According to network operator Ukrtransgaz, 12 independent companies imported gas from Europe in March and April, increasing from just six in January and February.
President of the Association of Gas Traders of Ukraine Andrei Mizovets said the rise was due to a drop in gas prices on the European hubs, with the price for imported gas being close to that from Ukrainian domestic producers.
Entry and exit tariffs
Regulations introduced on 1 January have forced gas importers to pay an entry charge of $12.47/thousand cubic meters (kcm), which a lot of companies said had put them in a disadvantaged position. The tariff was introduced after Ukraine adopted new gas transport and transit rules in line with standard EU regulations.
Energy regulator NERC had planned that from 1 April the same entry charges would be implemented for domestic producers connecting to the pipeline system, making the situation easier for independent importers.
But in late April the Ukrainian government introduced a single price for residential consumers. Transport tariffs, as well as cross-border entry tariffs, have been included in the price formula, while regulation that would set up an exit point has not been adopted.
“They introduced the entry for cross-border flows, but did not set up the exit,” a NERC representative said, adding that without relevant legislation it was impossible for the regulator to introduce a tariff for entry and exit points from the pipeline system located on the territory of Ukraine.
When the introduction of a single price for residential consumers was discussed, the regulator proposed that its formula only include the price of gas as a physical product, with entry-exit tariffs set up separately.

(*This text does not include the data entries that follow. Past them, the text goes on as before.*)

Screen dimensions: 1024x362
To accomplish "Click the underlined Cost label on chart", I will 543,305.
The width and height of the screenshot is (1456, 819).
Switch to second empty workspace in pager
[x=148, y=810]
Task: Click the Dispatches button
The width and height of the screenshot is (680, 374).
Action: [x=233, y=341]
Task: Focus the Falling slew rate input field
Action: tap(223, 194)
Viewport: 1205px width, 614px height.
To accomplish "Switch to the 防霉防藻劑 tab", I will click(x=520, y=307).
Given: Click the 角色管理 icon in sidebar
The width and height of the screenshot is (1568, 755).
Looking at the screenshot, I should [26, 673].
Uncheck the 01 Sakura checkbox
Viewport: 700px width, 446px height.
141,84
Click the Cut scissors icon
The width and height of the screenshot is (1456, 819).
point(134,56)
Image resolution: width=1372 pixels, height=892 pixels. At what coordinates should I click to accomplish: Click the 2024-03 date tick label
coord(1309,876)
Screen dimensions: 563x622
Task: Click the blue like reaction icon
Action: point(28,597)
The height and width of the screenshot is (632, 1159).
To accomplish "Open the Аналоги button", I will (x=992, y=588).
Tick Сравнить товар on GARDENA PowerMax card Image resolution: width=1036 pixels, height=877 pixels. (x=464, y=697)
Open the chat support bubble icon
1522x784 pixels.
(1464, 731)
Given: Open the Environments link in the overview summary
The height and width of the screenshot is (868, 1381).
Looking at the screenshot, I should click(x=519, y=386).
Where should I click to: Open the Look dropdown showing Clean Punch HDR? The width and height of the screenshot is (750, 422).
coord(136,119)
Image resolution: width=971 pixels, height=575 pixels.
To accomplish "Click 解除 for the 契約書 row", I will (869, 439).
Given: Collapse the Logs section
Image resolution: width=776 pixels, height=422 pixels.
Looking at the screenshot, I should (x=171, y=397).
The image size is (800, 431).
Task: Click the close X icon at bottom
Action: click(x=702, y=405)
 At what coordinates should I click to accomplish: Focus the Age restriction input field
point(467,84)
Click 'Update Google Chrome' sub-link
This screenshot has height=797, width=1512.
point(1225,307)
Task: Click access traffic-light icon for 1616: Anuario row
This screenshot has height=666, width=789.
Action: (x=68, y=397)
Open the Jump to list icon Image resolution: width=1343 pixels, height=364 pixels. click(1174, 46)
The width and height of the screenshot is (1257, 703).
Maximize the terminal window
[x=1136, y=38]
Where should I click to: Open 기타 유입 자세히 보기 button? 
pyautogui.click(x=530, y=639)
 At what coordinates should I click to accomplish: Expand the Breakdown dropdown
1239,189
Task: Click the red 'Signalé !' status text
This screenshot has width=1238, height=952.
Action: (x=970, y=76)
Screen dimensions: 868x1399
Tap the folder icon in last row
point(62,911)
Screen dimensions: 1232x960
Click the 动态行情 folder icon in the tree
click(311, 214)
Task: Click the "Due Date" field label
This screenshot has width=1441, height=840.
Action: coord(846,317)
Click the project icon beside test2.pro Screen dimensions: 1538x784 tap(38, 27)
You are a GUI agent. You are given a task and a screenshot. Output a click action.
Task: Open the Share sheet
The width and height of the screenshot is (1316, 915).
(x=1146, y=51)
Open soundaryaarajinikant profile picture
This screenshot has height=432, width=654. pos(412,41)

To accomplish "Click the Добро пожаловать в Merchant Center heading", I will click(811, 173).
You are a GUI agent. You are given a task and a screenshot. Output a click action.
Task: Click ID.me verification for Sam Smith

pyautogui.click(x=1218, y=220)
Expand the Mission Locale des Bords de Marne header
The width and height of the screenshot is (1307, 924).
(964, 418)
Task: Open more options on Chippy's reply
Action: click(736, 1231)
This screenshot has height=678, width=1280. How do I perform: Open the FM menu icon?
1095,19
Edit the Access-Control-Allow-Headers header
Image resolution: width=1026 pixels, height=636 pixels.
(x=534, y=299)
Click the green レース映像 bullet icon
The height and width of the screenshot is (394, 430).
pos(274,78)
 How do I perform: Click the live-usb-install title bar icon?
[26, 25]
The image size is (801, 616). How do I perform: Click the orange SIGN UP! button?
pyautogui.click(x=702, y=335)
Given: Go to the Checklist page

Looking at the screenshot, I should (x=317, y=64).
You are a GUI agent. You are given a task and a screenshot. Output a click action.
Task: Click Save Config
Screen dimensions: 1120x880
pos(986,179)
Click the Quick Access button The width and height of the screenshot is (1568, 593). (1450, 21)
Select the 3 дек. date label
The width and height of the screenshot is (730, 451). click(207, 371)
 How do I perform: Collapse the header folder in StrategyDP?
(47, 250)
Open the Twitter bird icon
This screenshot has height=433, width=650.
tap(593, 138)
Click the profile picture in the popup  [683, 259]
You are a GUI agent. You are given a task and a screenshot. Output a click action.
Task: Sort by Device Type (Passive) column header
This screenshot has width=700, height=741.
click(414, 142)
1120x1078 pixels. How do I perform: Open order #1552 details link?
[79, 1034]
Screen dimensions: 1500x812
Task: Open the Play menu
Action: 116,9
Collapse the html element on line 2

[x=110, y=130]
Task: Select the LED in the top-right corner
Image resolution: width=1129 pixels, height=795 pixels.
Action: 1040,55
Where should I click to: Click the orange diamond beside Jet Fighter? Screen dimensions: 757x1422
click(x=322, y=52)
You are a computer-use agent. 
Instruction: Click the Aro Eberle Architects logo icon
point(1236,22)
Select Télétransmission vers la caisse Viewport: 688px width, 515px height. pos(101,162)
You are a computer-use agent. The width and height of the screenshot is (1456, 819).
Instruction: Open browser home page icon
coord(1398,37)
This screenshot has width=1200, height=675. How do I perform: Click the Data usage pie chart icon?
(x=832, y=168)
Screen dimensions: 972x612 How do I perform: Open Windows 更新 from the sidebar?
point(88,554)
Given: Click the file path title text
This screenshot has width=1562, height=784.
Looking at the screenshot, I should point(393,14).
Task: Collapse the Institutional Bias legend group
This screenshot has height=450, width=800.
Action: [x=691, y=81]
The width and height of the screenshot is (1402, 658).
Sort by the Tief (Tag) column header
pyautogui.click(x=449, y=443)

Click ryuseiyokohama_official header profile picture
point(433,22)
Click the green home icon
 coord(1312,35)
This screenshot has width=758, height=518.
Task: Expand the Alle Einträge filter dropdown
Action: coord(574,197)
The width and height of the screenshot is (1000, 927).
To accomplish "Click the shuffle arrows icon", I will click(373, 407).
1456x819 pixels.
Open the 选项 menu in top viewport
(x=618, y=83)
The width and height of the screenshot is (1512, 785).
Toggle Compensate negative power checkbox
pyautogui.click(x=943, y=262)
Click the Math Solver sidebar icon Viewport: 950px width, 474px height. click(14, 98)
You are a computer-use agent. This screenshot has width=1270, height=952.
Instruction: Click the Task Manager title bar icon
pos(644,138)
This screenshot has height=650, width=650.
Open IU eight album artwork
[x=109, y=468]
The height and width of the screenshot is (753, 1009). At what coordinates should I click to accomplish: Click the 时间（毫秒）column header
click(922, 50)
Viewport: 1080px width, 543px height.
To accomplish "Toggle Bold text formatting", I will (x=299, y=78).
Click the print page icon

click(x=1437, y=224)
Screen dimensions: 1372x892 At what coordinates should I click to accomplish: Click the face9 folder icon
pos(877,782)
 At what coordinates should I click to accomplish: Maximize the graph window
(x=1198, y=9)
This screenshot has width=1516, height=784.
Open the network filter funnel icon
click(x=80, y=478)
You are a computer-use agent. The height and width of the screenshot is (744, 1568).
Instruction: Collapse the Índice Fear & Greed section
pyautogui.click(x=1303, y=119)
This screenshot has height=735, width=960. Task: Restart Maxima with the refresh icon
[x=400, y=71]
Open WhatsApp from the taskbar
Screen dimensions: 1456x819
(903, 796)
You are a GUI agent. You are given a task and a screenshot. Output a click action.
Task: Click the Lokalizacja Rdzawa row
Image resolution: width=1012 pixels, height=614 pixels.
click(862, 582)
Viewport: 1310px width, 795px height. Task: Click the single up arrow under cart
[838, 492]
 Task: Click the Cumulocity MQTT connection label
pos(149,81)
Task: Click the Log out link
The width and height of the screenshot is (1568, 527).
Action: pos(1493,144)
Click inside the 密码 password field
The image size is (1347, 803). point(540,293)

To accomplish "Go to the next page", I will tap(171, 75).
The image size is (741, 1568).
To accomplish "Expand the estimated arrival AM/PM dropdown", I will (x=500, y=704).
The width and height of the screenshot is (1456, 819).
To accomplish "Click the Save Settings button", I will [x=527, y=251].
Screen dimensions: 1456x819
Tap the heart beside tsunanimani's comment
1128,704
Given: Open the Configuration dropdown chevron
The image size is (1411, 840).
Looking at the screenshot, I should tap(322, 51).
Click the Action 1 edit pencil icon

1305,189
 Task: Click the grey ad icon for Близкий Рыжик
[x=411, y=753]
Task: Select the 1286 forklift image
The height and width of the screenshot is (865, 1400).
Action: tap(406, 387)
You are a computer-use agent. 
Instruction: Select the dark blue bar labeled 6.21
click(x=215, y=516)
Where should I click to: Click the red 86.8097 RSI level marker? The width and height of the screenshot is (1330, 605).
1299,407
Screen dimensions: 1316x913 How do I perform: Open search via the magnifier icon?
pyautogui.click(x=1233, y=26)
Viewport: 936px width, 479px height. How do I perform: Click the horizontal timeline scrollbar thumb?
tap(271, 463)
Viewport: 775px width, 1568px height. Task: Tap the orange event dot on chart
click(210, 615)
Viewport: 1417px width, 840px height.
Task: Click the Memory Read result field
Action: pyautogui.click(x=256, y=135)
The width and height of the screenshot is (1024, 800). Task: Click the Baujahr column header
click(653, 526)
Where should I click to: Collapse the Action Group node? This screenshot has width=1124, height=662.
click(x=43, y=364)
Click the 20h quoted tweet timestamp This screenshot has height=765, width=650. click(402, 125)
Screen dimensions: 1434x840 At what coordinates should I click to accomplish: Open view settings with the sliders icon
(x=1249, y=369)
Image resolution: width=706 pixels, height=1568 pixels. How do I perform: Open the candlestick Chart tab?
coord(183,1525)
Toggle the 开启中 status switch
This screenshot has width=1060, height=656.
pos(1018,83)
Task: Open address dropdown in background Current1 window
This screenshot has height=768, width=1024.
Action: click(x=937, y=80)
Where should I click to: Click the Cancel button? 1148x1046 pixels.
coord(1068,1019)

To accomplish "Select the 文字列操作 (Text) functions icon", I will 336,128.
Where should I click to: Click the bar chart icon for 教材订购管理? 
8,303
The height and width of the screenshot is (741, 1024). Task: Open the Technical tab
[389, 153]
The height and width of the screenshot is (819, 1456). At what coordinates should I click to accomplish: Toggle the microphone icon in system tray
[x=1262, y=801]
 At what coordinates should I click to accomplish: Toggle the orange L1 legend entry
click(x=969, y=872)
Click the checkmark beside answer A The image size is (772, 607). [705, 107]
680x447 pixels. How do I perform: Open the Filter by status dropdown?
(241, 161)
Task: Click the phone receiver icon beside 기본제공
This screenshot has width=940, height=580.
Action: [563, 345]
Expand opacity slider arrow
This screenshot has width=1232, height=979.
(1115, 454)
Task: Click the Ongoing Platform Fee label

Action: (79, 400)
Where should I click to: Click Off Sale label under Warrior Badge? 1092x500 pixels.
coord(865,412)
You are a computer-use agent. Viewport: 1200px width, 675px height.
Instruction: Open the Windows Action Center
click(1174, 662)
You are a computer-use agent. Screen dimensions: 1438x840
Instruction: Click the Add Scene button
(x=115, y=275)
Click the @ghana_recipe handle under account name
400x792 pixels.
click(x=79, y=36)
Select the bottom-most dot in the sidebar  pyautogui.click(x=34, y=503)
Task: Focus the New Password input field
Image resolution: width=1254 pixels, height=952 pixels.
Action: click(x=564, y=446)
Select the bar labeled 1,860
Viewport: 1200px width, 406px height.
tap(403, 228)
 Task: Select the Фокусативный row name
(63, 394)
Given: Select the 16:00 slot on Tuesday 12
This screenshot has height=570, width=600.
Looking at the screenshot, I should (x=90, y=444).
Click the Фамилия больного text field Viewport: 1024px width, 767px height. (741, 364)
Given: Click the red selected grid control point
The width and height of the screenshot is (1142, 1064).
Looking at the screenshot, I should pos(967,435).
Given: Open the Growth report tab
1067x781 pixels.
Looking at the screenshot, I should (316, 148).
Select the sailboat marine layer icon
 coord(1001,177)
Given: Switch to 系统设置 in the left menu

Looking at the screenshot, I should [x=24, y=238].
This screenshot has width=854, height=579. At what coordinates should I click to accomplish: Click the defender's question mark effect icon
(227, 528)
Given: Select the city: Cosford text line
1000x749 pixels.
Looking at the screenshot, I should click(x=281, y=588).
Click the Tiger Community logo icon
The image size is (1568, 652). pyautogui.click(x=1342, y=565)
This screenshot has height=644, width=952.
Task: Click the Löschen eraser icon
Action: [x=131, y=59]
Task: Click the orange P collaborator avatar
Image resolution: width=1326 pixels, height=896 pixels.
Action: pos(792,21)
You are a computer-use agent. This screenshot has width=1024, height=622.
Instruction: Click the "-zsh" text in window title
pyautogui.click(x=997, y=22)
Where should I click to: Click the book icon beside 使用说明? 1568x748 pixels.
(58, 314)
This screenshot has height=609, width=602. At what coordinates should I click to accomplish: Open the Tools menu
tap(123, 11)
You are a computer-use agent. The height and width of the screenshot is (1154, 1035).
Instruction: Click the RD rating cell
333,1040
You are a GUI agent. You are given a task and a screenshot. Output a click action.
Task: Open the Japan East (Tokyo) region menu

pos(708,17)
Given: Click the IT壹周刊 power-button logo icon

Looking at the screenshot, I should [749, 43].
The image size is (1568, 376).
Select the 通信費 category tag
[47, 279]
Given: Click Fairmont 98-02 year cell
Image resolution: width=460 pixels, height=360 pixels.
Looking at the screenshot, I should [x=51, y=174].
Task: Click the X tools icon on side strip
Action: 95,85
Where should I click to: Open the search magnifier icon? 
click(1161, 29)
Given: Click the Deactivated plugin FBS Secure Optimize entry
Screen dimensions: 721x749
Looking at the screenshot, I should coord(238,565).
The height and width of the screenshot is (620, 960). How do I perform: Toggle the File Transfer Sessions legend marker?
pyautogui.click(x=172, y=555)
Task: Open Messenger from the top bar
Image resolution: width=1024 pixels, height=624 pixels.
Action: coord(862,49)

The NERC representative said that the agency was going to call on the Ukrainian government, as well as the International Monetary Fund – one of the Ukraine’s creditors while the country goes through an energy market reform – to implement the plan proposed by the regulator.
“The gas market reform cannot be completed without introducing an exit tariff,” the representative said.
The cross-border entry tariff introduced in January put pressure on independent importers, with some of those previously importing gas from abroad saying earlier this year that buying gas from domestic producers had become more profitable than flowing gas from Europe.
On Thursday, one trader active in the Ukrainian market, who preferred to be unidentified, said that the entry tariff was discriminatory as it inflated the import price.
Andrei Mizovets said that the current entry tariff should be more flexible to changes in gas demand, which would make imports from Europe affordable to more Ukrainian firms.
“There is a single [entry] tariff in Ukraine regardless of the time when entry capacity is booked,” said Mizovets. “Ukraine is yet to come to the system of tariffs that would go up or down depending on gas demand,” he said, adding that relevant changes should be introduced as soon as possible within the energy market reform.